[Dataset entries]
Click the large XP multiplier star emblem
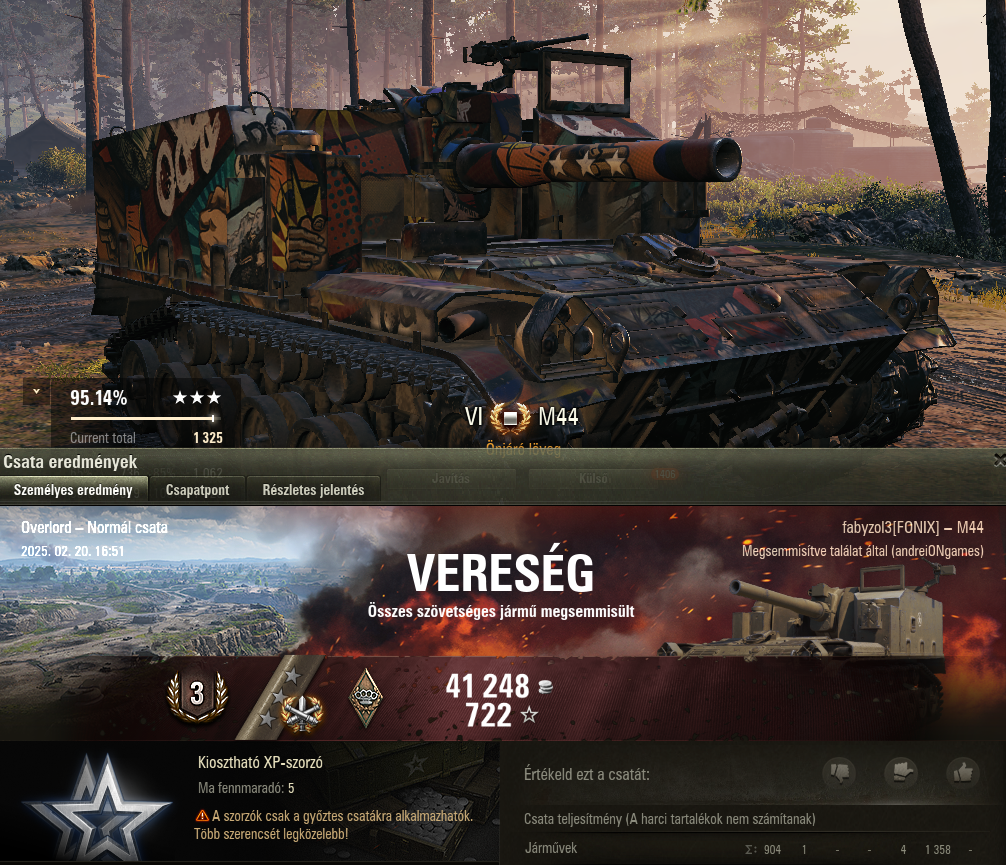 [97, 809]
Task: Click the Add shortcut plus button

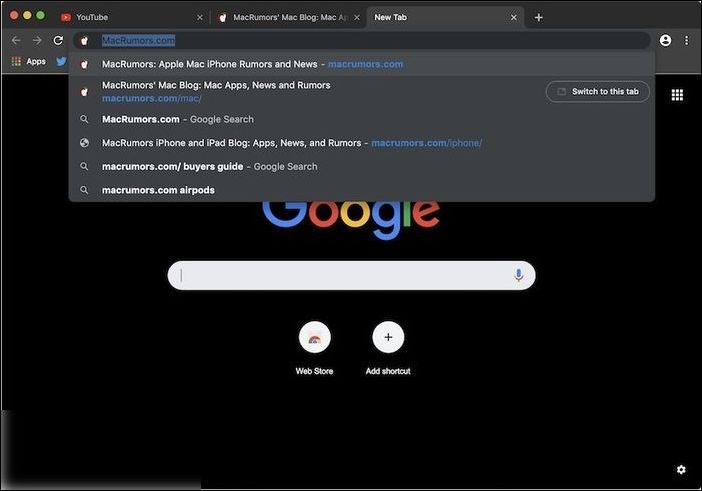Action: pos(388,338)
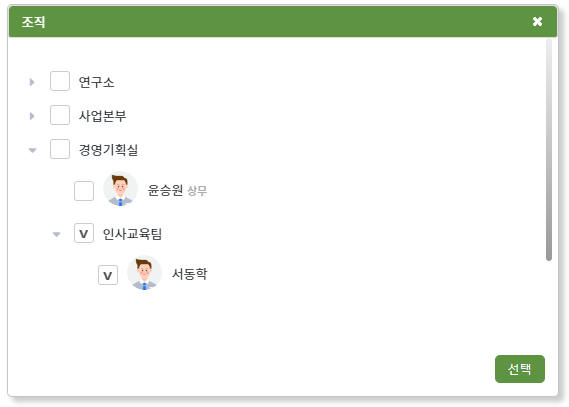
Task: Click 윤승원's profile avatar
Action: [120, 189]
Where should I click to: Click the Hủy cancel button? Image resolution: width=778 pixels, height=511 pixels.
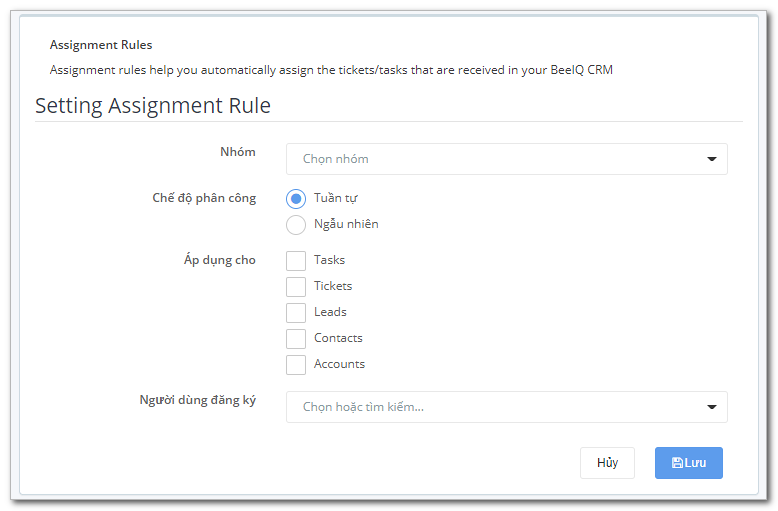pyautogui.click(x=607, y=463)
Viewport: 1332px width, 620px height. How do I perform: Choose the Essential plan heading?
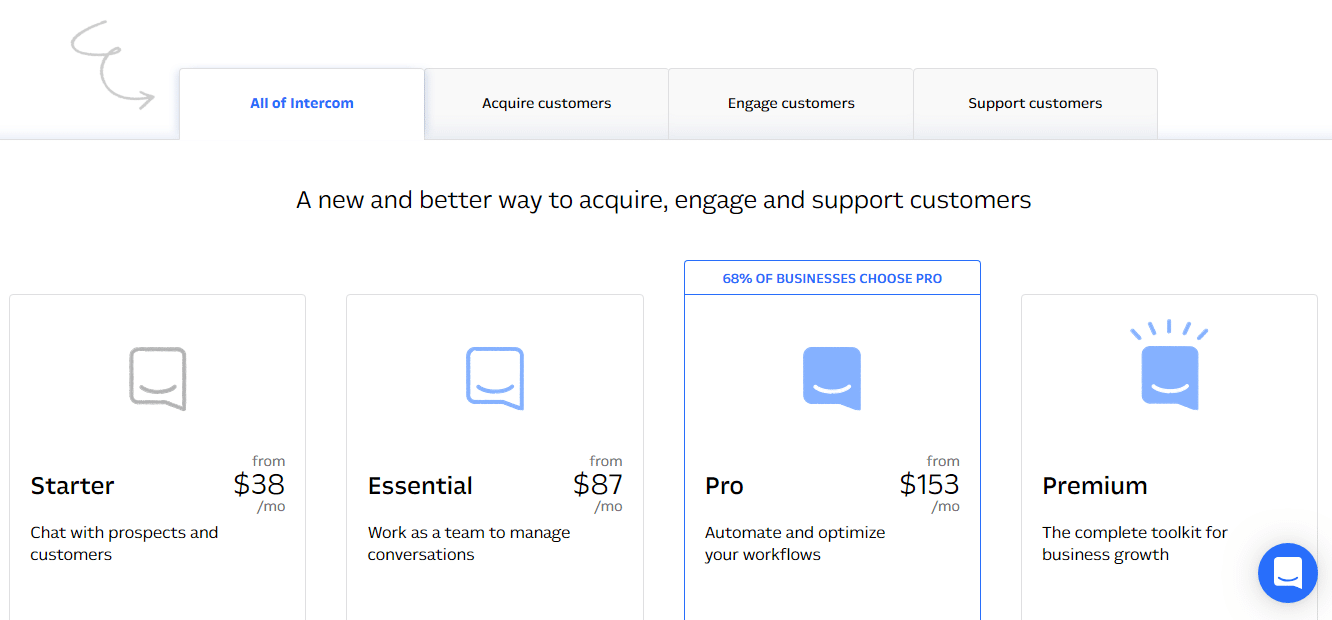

## Task description
Copy out the lines word for word, starting at the line that contains "Where should I" and continuing through the end of the entries. Leave the pictures out of your copy.

## Expected output
Where should I click to: Click the Hủy cancel button? Image resolution: width=778 pixels, height=511 pixels.
pyautogui.click(x=607, y=463)
Viewport: 1332px width, 620px height. How do I perform: Choose the Essential plan heading?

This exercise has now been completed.